# Chands Of Jaap Saaheb



## Arvind (Mar 27, 2006)

Found elsewhere on internet. Author Amardeep Singh has detailed the chands of the powerful Jaap Sahib
-----------------------

Gurbani 

Chands of Jaap Saaheb 
Amardeep Singh Sat Jan 19 

This paper is written with an objective to initiate a discussion to gain better understanding on recitation methods of Jaap Saaheb. 

All Gurbani in Guru Granth Saaheb is written in Poetic Metres and the same applies to Jaap Saaheb. 

In order to understand Metre we need to first understand the meaning of Syllables. 

A Syllable is a Word or Part of a Word uttered by a single effort of the voice. 

Metre of Poetry is the uttering of certain groups of syllables of a Poetic line in regulated successions (long & short, stressed & unstressed). This uttering of syllables in regulated successions results in the generation of rhythm. Poetry and Metre are inseparable. All along a recitation, they exist together. On account of different rhythms produced by different Metres, they acquire different names. 

During Bhakti movement, devotional poetry in India was mostly composed in Padas, Dohra, Chaupai, Svaeeyay, Kabit, Pauri, Chand, etc.

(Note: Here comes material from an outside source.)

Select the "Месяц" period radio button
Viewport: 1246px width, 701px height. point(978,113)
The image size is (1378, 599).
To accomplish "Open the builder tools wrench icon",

Gurbani also uses these forms of Metres. 

Jaap Saaheb is written in Chands and they follow the rule of Beat and Word. There are 10 types of Chands used in Jaap Saaheb. With exception of one, which has 6 lines (Padas or Charans), the rest 9 of them have 4 lines (Padas or Charans). Charans/Pads are the no. of lines that combine to form a single Chand. These lines (Charans) are like the legs of a Dining Table on which it stands. Each line (LEG – Pad/Charan) follows a specific rhythm rule, which combine together to form a Chand. 

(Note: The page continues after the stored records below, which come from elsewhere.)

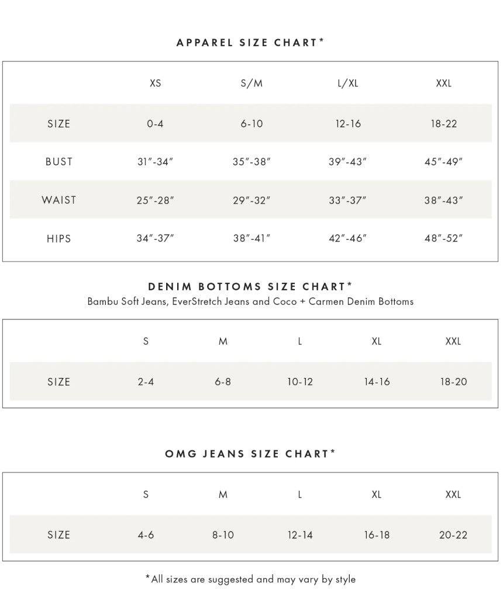Click the Apparel Size Chart heading

point(250,43)
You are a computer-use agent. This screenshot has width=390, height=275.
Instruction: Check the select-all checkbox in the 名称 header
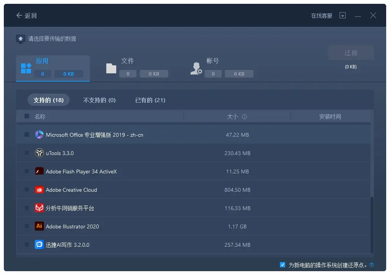pos(26,116)
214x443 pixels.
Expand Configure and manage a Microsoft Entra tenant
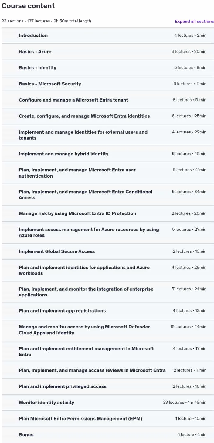pos(108,100)
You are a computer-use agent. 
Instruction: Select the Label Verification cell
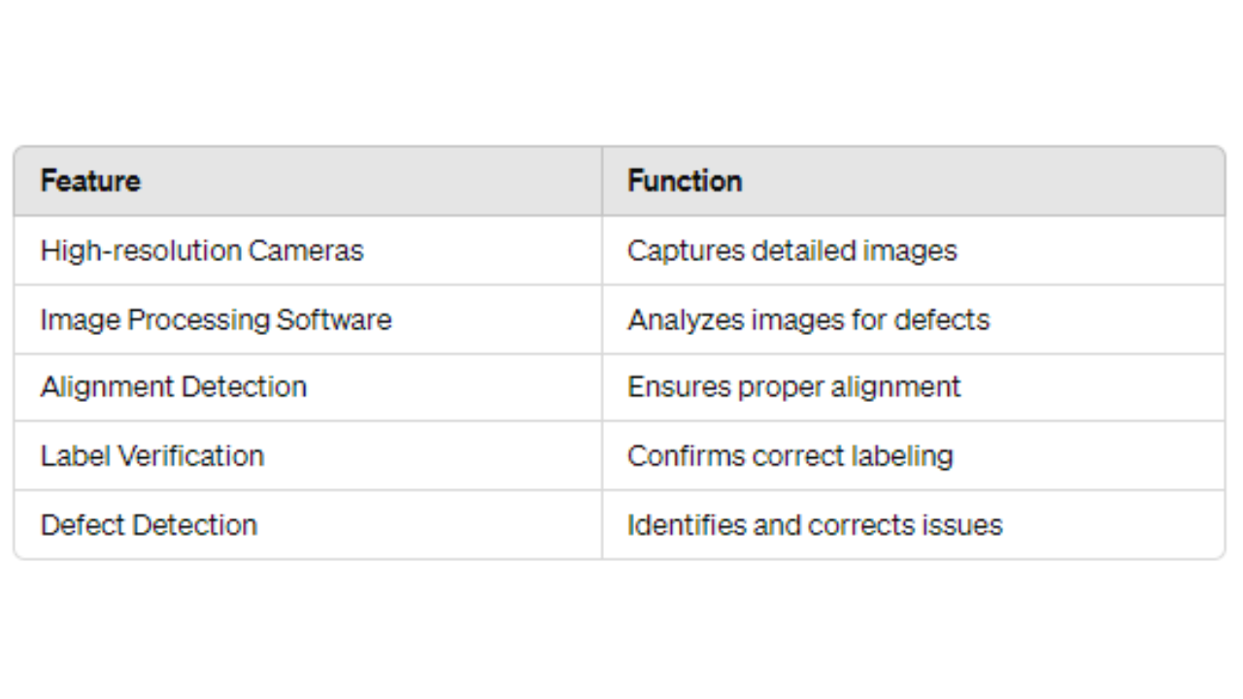click(308, 456)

In Indian classical prosody the time required to pronounce syllables, according to their phonetic make-up, is designed into two forms: Short (Laghu) and Long (Guru) known by notations I and S, respectively. 

Laghu I denotes a Matra (time-division), which is the smallest division of time taken to utter a syllable. This is the smallest rhythm unit of Poetry. 

Guru S is made up of 2 Laghus. At a place where Guru (notation S) falls, the uttered syllable will be stretched to twice the time taken in uttering a similar Laghu syllable. 

In mathematical form, the timing equation will be 

S = 2 * I 

Usually, the Guru (S) falls on syllables that have a Kanna, Bihari, Dulonkar, Lan, Hora, Kanora, Tippi, Bindi, Dulaaiyaan. However, this does not imply that all syllables with these characters will necessarily be a Guru (S). This is a general rule but not a must. 

Using the principles of Laghu and Guru we can attempt to understand the recitation method of Jaap Saaheb. 






1. Chachri Chand : This Chand appears 32 times in Jaap Saaheb. Each Chand has 4 lines (Charans). Each Charan is to be recited with 4 syllables in the manner I S I, S 

For example, Chand 30 of Jaap Saaheb will be recited as follows : 

I S I S 
Alekh Hai A le kh Hai 
Abekh Hai A be kh Hai 
Anam Hai A na m Hai 
Akam Hai A ka m Hai 


2. Rasaaval Chand : This Chand appears 8 times in Jaap Saaheb. Each Chand has 4 lines (Charans). Each Charan is to be recited with 6 syllables in the manner I S S, I S S 

For example, Chand 148 of Jaap Saaheb will be recited as follows: 

I S S , I S S 

Na Potrey, Na Putrey Na Po trey Na Pu trey 
Na Strey, Na Mitrey Na S trey Na Mi trey 
Na Tatey, Na Matey Na Ta tey Na Ma tey 
Na Jatey, Na Patey Na Ja tey Na Pa tey 


3. Bhujang Paryat Chand : This Chand appears 62 times in Jaap Saaheb. Each Chand has 4 lines (Charans). Each Charan is to be recited with 8 syllables in the manner I S S, I S S, I S S, I S S 

However, in Jaap Saaheb it is used in a variance form of Ardh-Bhujang (Half Bhujang), which is similar to Rasaval Chand. Each Charan is to be recited with 6 syllables in the manner I S S, I S S 

For example, Chand 28 of Jaap Saaheb will be recited as follows : 

I S S , I S S 

Namo Jog Jogey Na mo Jo g Jo gey 
Namo Bhog Bhogey Na mo Bho g Bho gey 
Namo Sarb Dyaley Na mo Sar b Dya ley 
Namo Sarb Paaley Na mo Sar b Paa ley 

Bujang means the smooth and "back and forth" pattern of the snake, this is also related to gatka. Puratan Siksh in battle recited Jaap Sahib while engaged in battle. 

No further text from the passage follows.